OpenDNS may enhance parents' ability to filter websites for kids

The following video from PC Magazine shows how parents could use OpenDNS on their router, and enter blacklisted and whitelisted sites that minors are allowed to see. This is explained at about 4:30 into the video (not embeddable). The flm demonstrrates the settings with Netgear.

There are ways to provide protection from other minors’ hazards as well, such as phishing. Typo errors, which can lead to porn, are also prevented.

Check David Burt's "Review: OpenDNS Adult Site Blocking" at Get Parental Controls here. He reports a healthful underblocking rate of 96% on a test apparently performed in 2007.

Sunday, August 15, 2010

"Mousemail" and "Collyou" will help parents monitor emails, texts, cell phone use

A product called Mousemail has been presented on CNN as “family safety for email and texting”, with the main link here. The service prevents inappropriate messages from reaching a child and is said to help stop cyberbullying.

There is a similar service for tweens and teens called “coolyou”, link .

These products come from a company called Fuzebox, link.

Christie Dedman has a story from the Birmingham News, “ & Provide Parents Options on Monitoring Child's Text Messaging”, link here .

Wednesday, August 11, 2010

Ladies' Home Journal and Parry Aftab look for "lowest common denominator" for kids' safety on Internet

Ladies’ Home Journal has an important article by Mika Brzezinski, on p 82 of the “September issue” (2010), titled “Internet Intervention”, where the author, cohost of MSNBC’s “Morning Joe”, must intervene to control her daughers’ online use. Internet security consultant Parry Aftab, of “WiredSafety” meets with the family.

The LHJ has the following video of the meeting; some versions of it require subscription:

Many of the recommendations sound trite: keep the “family computer” in a public area, no closed doors, etc.
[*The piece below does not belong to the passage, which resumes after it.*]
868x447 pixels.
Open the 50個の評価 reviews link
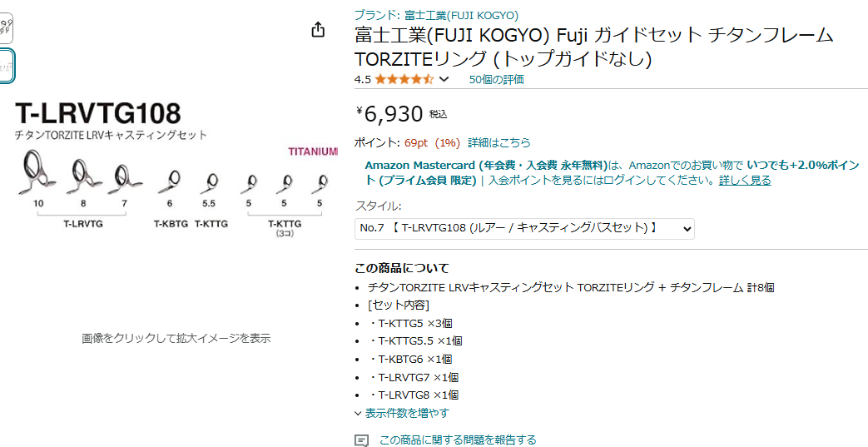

Note how Parry Aftab plays the outside professional, telling the family and kids what to do.

I generally think parents can adjust their rules according to the maturity of their kids. But remember the case of the New Jersey principal who wanted all parents in his middle school to ban Facebook and other social networking sites at home? The thinking is collective, even quasi-Maoist: if some kids are restricted, but see that their better-off friends aren’t, their own parents will have a harder time enforcing these kinds of “rules.”

Here’s a “TVNewser” account of the story, link.
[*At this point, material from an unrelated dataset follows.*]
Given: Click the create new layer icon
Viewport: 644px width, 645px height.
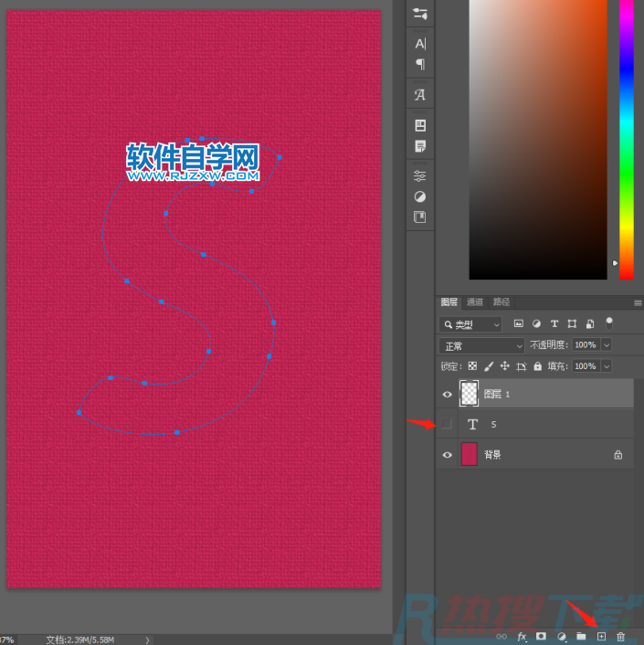Looking at the screenshot, I should (x=601, y=636).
I could not find a LHJ link to the text of the story yet. But here is a story from April 2005 that is provocative, by Stephanie Emily Pfeffer, “"Are Online Blogs a Good Idea for My Kids?": Online diaries -- aka blogs -- can be fun and innocent, or they can lead to trouble. Here's what parents need to know”, link here.

Michelle Obama says she doesn't let her daughters use electronic media "at home" at all during the week. What about homework?

Monday, August 02, 2010

Internet filtering explained in "baby language"

Here is a little high-level page on a site called “Hub Pages” by “Jlcalzone”, “The Benefits of Internet Filtering”, link here.  Most of the points made here are simple and sound like “common sense”. But one point that is particularly interesting is the giving the parent the ability to block social networking sites altogether. Another is monitoring web-based email sites. Still another is blocking certain games and newbie apps. And still another is that many families have several computers, including one for each teen kid, and one for each spouse; so different levels of access are appropriate on different machines (and mobile devices). The idea that you place a single “family computer” in one public area of the home seems passé.

Keep in mind that ISP’s generally allow multiple screenname logons with different levels of access for each screenname. A few years ago, I experimented with AOL’s, but the “young teen” setting did not block any of my websites, subject of the COPA litigation.